<< Bir şey oldu, ana!>> diye bağırdı Aliman, koşmaya başladı.
Bir orakçının sözleri içimi parçaladı o anda:
<<Biri makaslara takılmış olacak! Belki de ezilmiştir! Koş!>>
Herkes Aliman'ın ardısıra koşuyordu artık.

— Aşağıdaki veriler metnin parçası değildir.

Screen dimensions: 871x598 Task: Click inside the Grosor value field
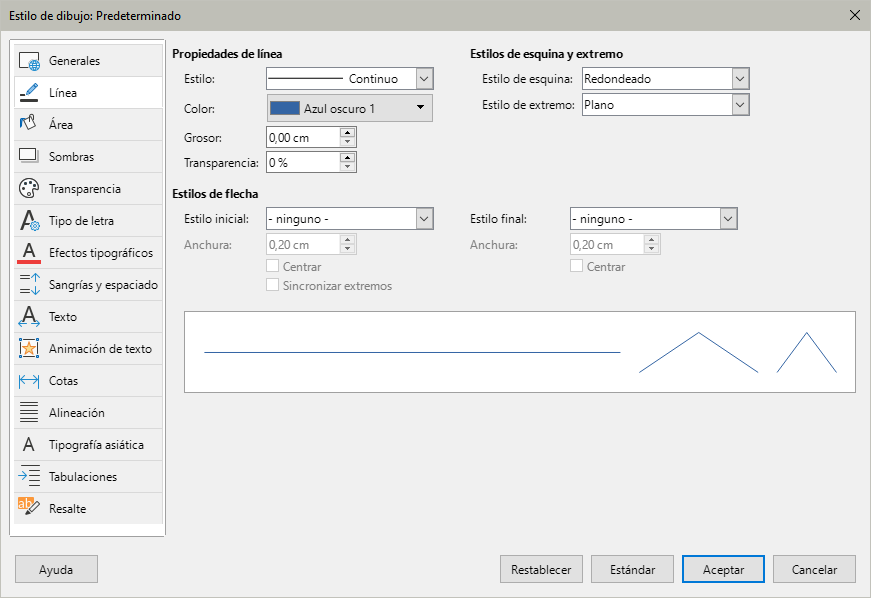(300, 136)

Ben de başladım koşmaya. Koşarken de ellerimi kaldırıp, <<Tanrı Korusun! Tanrı Korusun!>> diye yakarıyordum. Hendeği atlarken düştüm, kendimi toparlayıp ayağa kalktım sonra, yeniden koşmaya başladım. Buğdayların üstünden nasıl koşmuşum! Bağırmak, ötekilere beni beklemelerini söylemek istiyordum ama, sesim çıkmıyordu ki!

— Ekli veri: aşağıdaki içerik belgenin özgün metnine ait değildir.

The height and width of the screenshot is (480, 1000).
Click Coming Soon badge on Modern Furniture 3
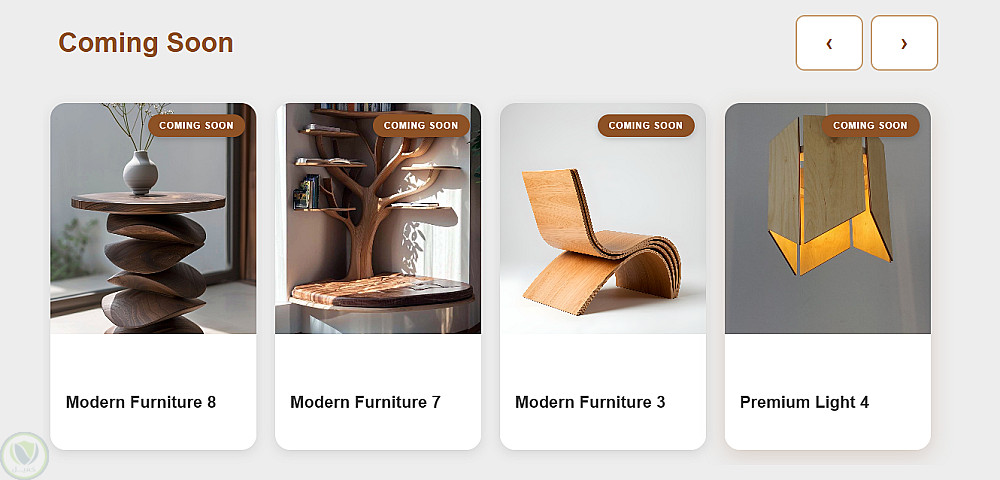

Biçerdöğerin yanına vardım sonunda. Her kafadan bir ses çıkıyordu ama, tek kelime bile duymuyordum ben. <<Durun! Geçeyim!>> diye bağırarak kalabalığın arasına daldım. Yol açtılar bana. Kasım'la Aliman'ı biçerdöğerin yanında görünce titreyen kollarımı kör kadınlar gibi ileri uzattım. Kasım bir adım yaklaşıp bana sarıldı.
<<Savaş çıkmış ana!>> Uzaklardan, çok uzaklardan geliyordu sesi.
Şaşkın şaşkın Kasım'a baktım.
<<Savaş mı? Savaş mı dedin?>> diye sordum.